The Battle of Culloden in 1746 was the last armed civil conflict on British soil. For centuries since the Reformation of the 1530s, a landed gentry class that had benefitted from the confiscation of the monastic estates, supported a Protestant monarchy in the face of any threat of Catholic tendencies. Protestant monarchs had been imported, William of Orange for example, to displace a ‘rightful’ monarch who had Catholic leanings. When the last of the Stuarts, Queen Anne, passed away at the beginning of the eighteenth century, a new German dynasty was imported from Hanover to preserve the Protestant succession. This was widely resented in Scotland for the Stuart dynasty was rightfully in place and parts of Scotland, particularly in the Gaelic-speaking north-west of the country had remained loyal to the Catholic faith. In 1715, when the first Hanoverian King George I arrived in Britain, supporter loyal to James (Jacobus in Latin) rose in a rebellion quickly crushed. When George II came to the throne a second Jacobite rebellion took place from 1745-6 under the romantic leadership of ‘Bonnie’ Prince Charlie. Advised to return home to France on landing in Scotland he is reputed to have replied, “I have arrived home!” His highlander army reached as far south of Derby within striking distance of London before falling back to Scotland the final denouement at Culloden, a desolate area of boggy ground not far from Inverness.

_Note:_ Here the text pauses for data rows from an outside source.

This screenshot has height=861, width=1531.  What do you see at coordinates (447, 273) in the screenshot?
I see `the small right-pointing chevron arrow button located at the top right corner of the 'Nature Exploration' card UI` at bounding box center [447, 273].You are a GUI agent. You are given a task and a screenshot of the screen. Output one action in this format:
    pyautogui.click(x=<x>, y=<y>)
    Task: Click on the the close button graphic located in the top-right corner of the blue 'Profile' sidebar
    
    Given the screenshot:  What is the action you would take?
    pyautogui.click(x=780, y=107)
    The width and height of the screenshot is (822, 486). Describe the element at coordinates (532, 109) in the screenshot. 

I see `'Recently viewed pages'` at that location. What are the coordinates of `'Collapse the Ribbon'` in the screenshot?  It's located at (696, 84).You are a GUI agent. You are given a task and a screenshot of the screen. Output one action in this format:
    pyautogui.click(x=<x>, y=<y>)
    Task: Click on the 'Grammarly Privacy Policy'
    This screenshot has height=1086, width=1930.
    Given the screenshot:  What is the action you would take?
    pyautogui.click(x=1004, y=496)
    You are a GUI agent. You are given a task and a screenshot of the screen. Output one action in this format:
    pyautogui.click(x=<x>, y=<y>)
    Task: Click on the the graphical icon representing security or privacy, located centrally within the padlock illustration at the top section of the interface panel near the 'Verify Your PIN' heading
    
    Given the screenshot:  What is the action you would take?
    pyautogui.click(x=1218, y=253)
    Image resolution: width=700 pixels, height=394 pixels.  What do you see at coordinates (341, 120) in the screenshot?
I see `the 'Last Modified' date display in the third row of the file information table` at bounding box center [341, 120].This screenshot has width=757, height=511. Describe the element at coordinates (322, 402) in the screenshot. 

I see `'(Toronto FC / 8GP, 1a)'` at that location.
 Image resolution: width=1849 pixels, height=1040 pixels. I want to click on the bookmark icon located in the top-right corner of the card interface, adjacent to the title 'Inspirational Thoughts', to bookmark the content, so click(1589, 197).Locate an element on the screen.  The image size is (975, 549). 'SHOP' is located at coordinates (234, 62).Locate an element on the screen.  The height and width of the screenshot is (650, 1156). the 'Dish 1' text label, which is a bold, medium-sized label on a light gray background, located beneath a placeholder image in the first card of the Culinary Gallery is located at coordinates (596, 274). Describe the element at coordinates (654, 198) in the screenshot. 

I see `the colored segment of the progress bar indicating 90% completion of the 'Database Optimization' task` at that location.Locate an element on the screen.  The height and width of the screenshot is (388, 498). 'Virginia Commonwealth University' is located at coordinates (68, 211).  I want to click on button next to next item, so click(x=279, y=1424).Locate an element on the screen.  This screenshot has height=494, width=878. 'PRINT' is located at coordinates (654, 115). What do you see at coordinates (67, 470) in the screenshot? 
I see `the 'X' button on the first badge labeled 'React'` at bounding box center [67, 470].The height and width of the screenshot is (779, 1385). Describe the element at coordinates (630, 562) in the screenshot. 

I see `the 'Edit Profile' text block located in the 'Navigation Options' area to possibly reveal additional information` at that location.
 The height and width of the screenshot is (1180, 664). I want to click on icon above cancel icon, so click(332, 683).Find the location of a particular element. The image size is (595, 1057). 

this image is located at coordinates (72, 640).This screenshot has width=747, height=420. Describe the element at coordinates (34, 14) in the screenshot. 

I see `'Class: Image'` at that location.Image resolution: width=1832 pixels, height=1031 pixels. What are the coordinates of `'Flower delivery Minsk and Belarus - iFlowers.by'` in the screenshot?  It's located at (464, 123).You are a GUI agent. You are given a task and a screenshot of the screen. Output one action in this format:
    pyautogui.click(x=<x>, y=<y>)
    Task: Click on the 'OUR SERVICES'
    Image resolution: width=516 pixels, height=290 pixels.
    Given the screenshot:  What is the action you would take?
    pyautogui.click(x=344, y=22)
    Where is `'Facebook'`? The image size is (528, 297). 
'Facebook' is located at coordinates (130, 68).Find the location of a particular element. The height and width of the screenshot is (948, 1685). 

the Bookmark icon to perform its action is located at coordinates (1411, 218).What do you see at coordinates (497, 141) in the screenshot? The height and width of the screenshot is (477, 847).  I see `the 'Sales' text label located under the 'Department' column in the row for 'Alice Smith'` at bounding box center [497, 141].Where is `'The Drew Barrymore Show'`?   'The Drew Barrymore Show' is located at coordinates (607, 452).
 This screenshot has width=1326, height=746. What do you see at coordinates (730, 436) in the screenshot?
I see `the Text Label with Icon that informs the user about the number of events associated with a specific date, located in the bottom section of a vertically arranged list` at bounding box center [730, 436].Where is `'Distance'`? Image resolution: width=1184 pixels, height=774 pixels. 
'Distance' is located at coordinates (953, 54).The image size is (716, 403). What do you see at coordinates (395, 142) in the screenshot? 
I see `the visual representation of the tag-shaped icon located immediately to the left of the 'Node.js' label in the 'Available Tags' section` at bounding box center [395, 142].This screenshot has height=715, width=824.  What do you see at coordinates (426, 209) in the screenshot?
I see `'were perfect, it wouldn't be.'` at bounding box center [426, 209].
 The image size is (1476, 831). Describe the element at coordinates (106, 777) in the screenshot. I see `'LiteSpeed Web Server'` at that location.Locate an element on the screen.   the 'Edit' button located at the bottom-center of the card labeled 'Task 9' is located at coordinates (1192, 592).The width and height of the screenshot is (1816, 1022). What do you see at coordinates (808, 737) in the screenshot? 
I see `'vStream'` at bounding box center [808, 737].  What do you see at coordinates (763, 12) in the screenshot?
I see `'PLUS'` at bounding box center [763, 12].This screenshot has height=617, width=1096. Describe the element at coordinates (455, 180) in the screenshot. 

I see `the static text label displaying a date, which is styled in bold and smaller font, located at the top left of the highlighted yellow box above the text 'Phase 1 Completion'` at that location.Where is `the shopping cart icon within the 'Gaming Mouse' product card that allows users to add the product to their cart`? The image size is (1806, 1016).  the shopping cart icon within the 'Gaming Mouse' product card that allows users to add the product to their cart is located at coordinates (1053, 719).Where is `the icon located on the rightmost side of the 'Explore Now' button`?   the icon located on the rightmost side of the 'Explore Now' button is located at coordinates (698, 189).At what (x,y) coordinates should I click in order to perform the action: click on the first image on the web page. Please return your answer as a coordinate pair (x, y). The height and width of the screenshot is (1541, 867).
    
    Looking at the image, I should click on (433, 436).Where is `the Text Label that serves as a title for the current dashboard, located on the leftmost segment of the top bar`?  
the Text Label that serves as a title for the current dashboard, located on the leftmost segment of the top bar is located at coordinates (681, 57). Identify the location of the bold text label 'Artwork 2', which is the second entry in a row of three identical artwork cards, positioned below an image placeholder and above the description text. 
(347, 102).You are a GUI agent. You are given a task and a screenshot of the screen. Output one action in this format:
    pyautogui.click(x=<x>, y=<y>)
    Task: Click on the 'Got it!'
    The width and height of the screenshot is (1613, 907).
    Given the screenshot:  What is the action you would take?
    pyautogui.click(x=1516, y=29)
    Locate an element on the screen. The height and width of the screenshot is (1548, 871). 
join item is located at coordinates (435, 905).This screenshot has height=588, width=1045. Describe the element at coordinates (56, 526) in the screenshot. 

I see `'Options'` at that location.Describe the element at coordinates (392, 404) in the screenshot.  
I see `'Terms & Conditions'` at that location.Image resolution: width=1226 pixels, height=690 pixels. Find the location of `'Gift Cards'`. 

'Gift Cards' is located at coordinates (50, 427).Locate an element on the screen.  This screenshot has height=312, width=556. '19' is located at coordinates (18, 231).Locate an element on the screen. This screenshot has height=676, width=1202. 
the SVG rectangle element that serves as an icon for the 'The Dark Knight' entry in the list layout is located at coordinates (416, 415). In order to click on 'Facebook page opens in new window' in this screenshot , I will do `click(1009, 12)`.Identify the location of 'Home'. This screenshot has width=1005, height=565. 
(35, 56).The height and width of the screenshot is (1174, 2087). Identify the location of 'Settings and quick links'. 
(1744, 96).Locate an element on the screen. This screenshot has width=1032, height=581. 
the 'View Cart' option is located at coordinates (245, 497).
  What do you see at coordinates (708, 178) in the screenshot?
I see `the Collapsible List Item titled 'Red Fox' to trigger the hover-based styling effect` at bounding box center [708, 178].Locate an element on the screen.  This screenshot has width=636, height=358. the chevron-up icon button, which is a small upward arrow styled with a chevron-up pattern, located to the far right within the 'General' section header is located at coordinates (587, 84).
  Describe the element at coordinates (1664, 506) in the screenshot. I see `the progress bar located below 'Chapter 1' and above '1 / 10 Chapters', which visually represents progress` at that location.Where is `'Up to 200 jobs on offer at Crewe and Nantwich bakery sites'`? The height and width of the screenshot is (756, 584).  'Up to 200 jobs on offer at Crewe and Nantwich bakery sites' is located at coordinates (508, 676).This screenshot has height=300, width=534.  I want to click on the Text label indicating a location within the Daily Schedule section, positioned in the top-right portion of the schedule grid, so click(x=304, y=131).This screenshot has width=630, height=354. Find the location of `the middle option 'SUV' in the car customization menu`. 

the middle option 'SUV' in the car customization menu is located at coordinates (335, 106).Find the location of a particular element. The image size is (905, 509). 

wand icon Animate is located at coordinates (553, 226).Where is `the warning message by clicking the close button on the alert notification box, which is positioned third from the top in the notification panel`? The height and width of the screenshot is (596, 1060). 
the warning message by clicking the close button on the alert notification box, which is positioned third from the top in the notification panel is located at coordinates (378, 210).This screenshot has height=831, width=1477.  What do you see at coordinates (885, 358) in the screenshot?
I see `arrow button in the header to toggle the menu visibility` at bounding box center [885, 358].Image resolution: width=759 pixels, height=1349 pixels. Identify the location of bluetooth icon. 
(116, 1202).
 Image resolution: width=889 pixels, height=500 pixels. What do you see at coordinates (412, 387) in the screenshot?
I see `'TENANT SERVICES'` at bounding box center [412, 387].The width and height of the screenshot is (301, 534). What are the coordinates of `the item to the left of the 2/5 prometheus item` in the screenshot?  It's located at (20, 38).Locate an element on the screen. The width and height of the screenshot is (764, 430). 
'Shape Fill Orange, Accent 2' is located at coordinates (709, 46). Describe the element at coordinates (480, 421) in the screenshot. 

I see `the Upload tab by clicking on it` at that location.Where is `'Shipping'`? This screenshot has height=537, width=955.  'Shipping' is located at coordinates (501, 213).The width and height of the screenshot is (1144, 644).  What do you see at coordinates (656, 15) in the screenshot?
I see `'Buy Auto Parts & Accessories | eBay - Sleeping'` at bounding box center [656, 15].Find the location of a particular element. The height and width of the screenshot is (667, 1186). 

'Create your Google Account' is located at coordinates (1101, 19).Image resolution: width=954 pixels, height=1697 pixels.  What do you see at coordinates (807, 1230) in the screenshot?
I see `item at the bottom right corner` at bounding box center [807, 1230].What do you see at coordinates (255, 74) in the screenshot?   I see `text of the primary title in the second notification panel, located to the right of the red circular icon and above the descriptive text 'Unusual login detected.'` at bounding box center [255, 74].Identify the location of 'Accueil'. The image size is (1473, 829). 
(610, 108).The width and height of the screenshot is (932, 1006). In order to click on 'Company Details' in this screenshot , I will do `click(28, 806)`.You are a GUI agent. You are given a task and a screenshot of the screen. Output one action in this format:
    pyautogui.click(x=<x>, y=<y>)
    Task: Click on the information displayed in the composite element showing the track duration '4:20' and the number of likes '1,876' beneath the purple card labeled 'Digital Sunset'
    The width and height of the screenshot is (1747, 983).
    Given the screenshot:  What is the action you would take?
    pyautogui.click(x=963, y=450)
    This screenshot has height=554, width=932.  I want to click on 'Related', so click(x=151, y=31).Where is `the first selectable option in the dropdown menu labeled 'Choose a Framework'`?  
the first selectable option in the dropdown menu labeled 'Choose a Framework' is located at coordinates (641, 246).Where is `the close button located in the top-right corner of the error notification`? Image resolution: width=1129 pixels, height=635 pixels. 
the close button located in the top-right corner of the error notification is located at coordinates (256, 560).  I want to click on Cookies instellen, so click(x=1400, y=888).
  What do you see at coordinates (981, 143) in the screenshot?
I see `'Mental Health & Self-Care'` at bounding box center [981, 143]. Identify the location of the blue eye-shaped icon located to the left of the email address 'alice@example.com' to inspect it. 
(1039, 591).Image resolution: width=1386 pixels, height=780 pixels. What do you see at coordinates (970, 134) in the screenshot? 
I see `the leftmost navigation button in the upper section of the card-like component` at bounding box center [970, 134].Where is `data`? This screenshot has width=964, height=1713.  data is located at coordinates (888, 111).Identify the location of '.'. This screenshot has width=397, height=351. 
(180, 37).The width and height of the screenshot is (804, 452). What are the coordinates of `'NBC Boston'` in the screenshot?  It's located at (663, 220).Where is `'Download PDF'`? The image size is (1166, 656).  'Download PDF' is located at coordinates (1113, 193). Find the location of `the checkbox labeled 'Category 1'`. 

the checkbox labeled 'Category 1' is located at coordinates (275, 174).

Today an award-winning visitor centre at the site of the final Jacobite defeat tells the story. Following Culloden, the forces of the Crown determined to rid Scotland of treacherous Catholic Gaels. The Gaelic language and clan system were proscribed, the playing of the bagpipes outlawed and wholesale forcible eviction and emigration, mainly of Canadian Maritime provinces ensued, a process known as the Highland Clearances in which an uneconomic people were replaced with more profitable sheep.

In the later afternoon we sailed across Loch Ness, the largest body of inland water in the British Isles, deeper than the North Sea, to reach Fort Augustus, named after the brother of King George II who led the victorious army against the Jacobite forces at Culloden. A series of forts speak to a highland region put under military occupation in the wake of Culloden.

In the morning we had also visited Clava Cairns, a late Neolithic/early Bronze Age site consisting of chambered cairns and megalithic stone circles. At Fort Augustus we enjoyed a choice of kayaking or hiking in the surrounding countryside in dry conditions, most welcome after a morning of heavy rain.